VISUALISE score_a AS x, score_b AS y FROM 'dataset.csv'
DRAW point
WITH summary AS (SELECT category, COUNT(*) AS n FROM 'dataset.csv' GROUP BY category)
VISUALISE category AS x, n AS y FROM summary
DRAW bar

Data sources

Data sources can appear in VISUALISE ... FROM or DRAW ... MAPPING ... FROM:

  • Table/CTE name (unquoted): FROM sales, FROM my_cte
  • File path (single-quoted string): FROM 'data.parquet', FROM 'data.csv'
  • Built-in datasets: FROM ggsql:penguins, FROM ggsql:airquality

VISUALISE clause

Marks the start of the visualization. Optionally defines global mappings inherited by all layers.

VISUALISE <mapping>, ... FROM <data-source>

Mapping forms

  • Explicit: column AS aesthetic — e.g. revenue AS y
  • Implicit: column — column name must match aesthetic name, e.g. x maps to x
  • Wildcard: * — all columns with names matching aesthetics are mapped
  • Constants: 'red' AS fill, 42 AS size — literal values mapped to aesthetic
VISUALISE bill_len AS x, bill_dep AS y, species AS fill FROM ggsql:penguins
VISUALISE * FROM my_table
VISUALISE FROM ggsql:penguins

DRAW clause

Defines a layer. Multiple DRAW clauses stack layers (first = bottom, last = top).

DRAW <layer-type>
  MAPPING <mapping>, ... FROM <data-source>
  REMAPPING <stat-property> AS <aesthetic>, ...
  SETTING <param> => <value>, ...
  FILTER <condition>
  PARTITION BY <column>, ...
  ORDER BY <column>, ...

All subclauses are optional if VISUALISE provides global mappings and data.

MAPPING

Same syntax as VISUALISE mappings. Layer mappings merge with global mappings (layer takes precedence). Can include FROM for layer-specific data.

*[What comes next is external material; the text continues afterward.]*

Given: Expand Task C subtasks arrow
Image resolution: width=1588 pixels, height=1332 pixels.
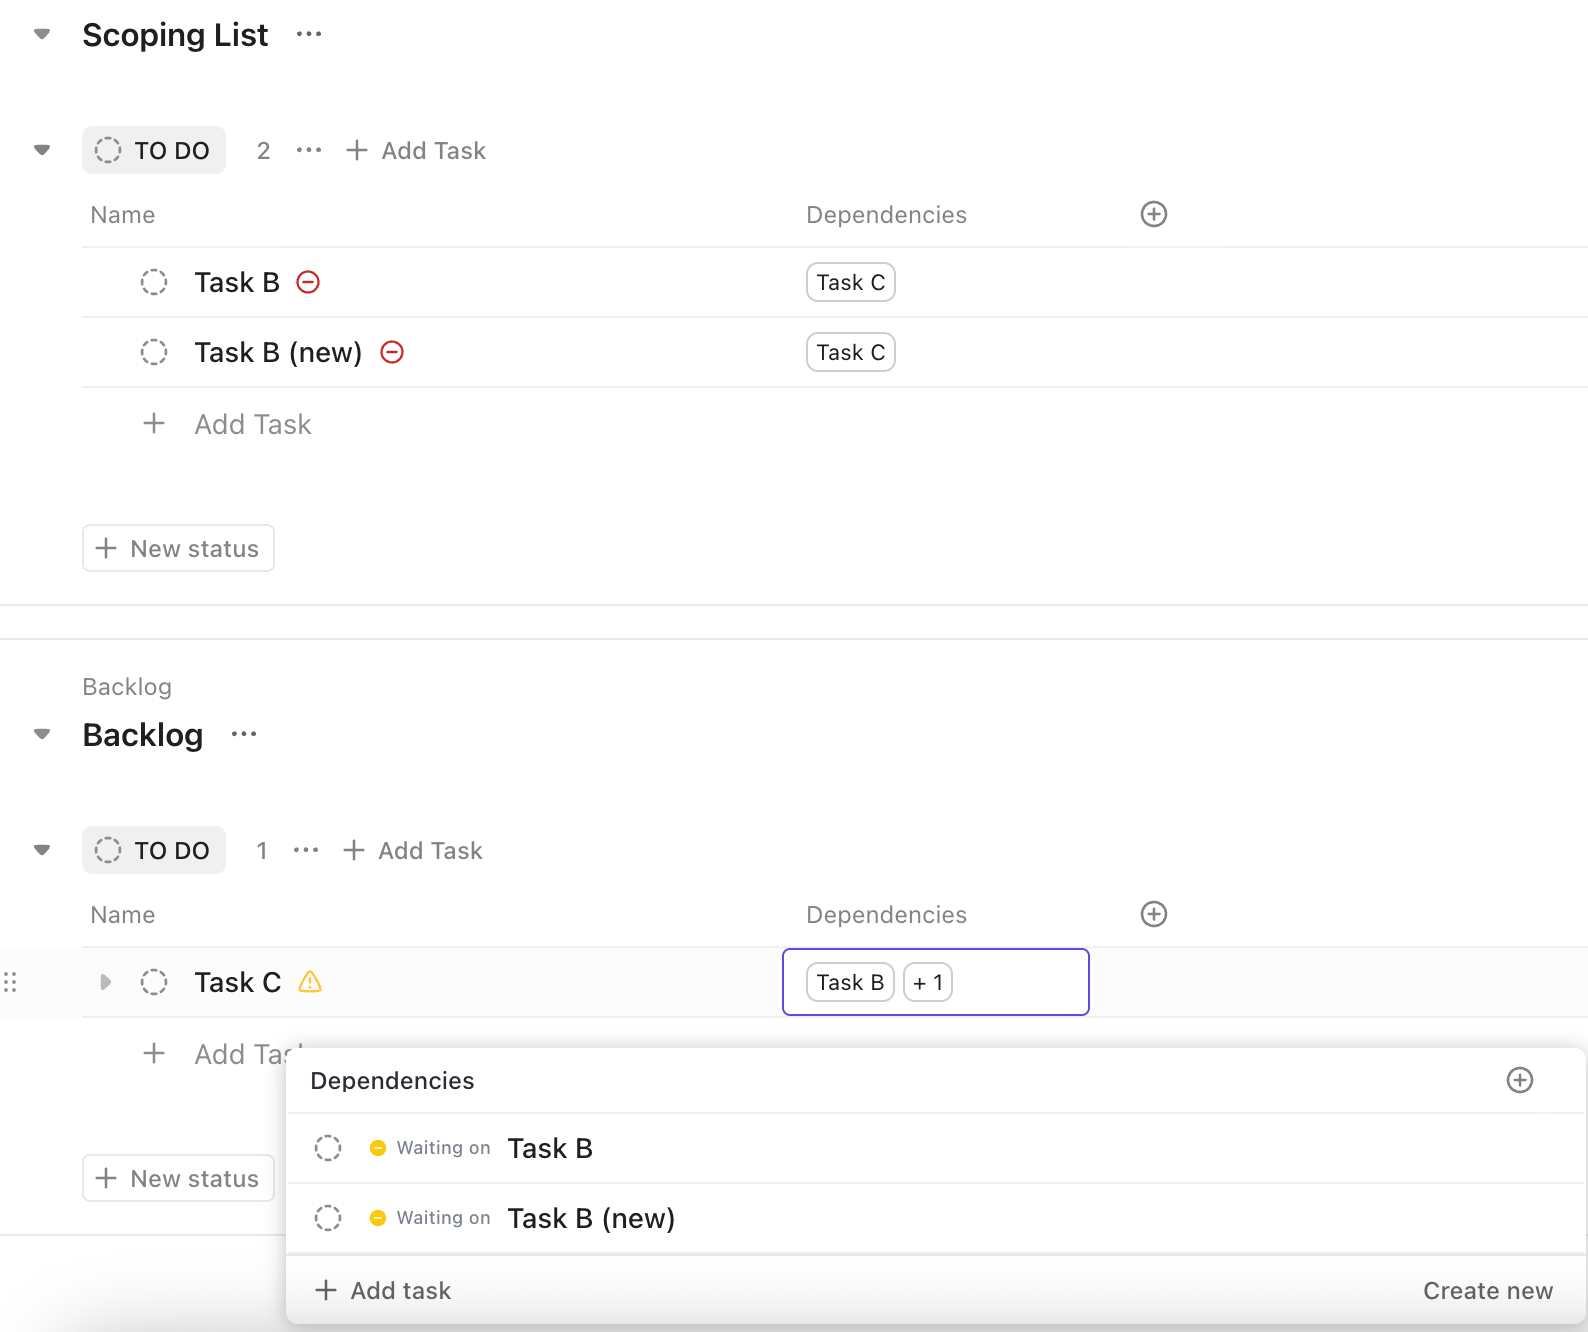Looking at the screenshot, I should (x=105, y=982).
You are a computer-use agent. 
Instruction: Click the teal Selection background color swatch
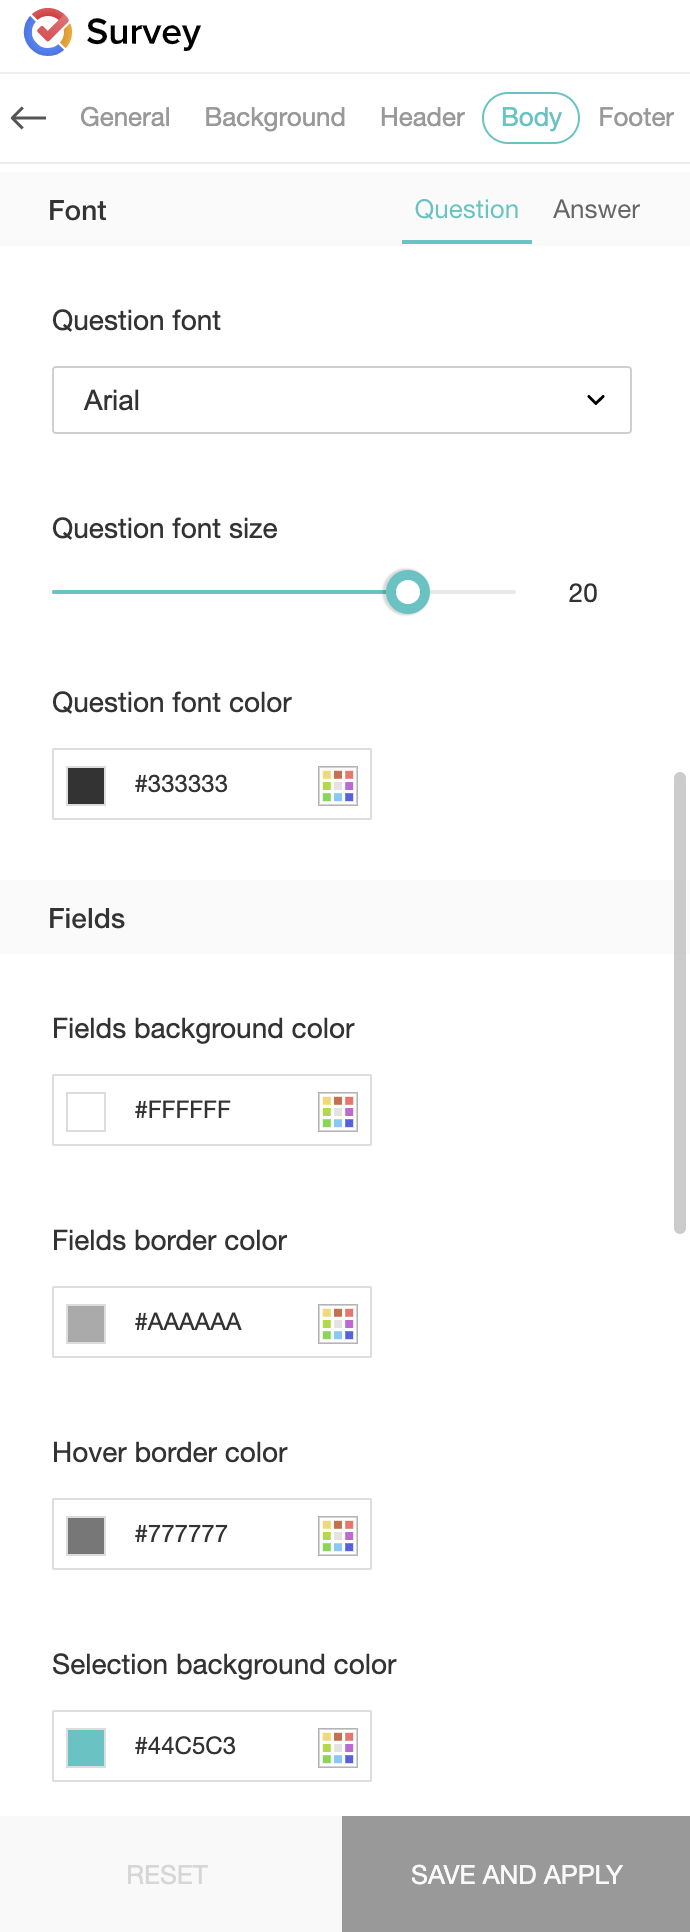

  • Use null to prevent inheriting a global mapping: MAPPING null AS color

REMAPPING

For statistical layers (histogram, density, boxplot, violin, smooth, bar without y). Maps calculated statistics to aesthetics. Each layer documents its available stats and default remapping.

DRAW histogram
  MAPPING body_mass AS x
  REMAPPING density AS y  -- use density instead of default count

SETTING

Set literal aesthetic values or layer parameters. Aesthetics set here bypass scales.

DRAW point
  SETTING size => 5, opacity => 0.7, stroke => 'red'

Position adjustment is a special setting:

SETTING position => 'identity'   -- no adjustment (default for most)
SETTING position => 'stack'      -- stack (default for bar, histogram, area)
SETTING position => 'dodge'      -- side by side (default for boxplot, violin)
SETTING position => 'jitter'     -- random offset

FILTER

SQL WHERE condition applied to layer data. Content is passed to the database:

DRAW point
  FILTER sex = 'female' AND body_mass > 4000

PARTITION BY

Additional grouping columns beyond mapped discrete aesthetics:

DRAW line
  MAPPING Day AS x, Temp AS y
  PARTITION BY Month

ORDER BY

Controls record order (important for path layers):

DRAW path
  ORDER BY timestamp

PLACE clause

Creates annotation layers with literal values only (no data mappings). Supports tuples for multiple annotations.

PLACE <layer-type>
  SETTING <aesthetic/param> => <value>, ...
PLACE point SETTING x => 5, y => 10, color => 'red'
PLACE rule SETTING y => 70, linetype => 'dotted'
PLACE text SETTING x => (34, 44), y => (66, 49), label => ('Mean = 34', 'Mean = 44')

SCALE clause

Controls how data values are translated to aesthetic values. Sensible defaults are always provided.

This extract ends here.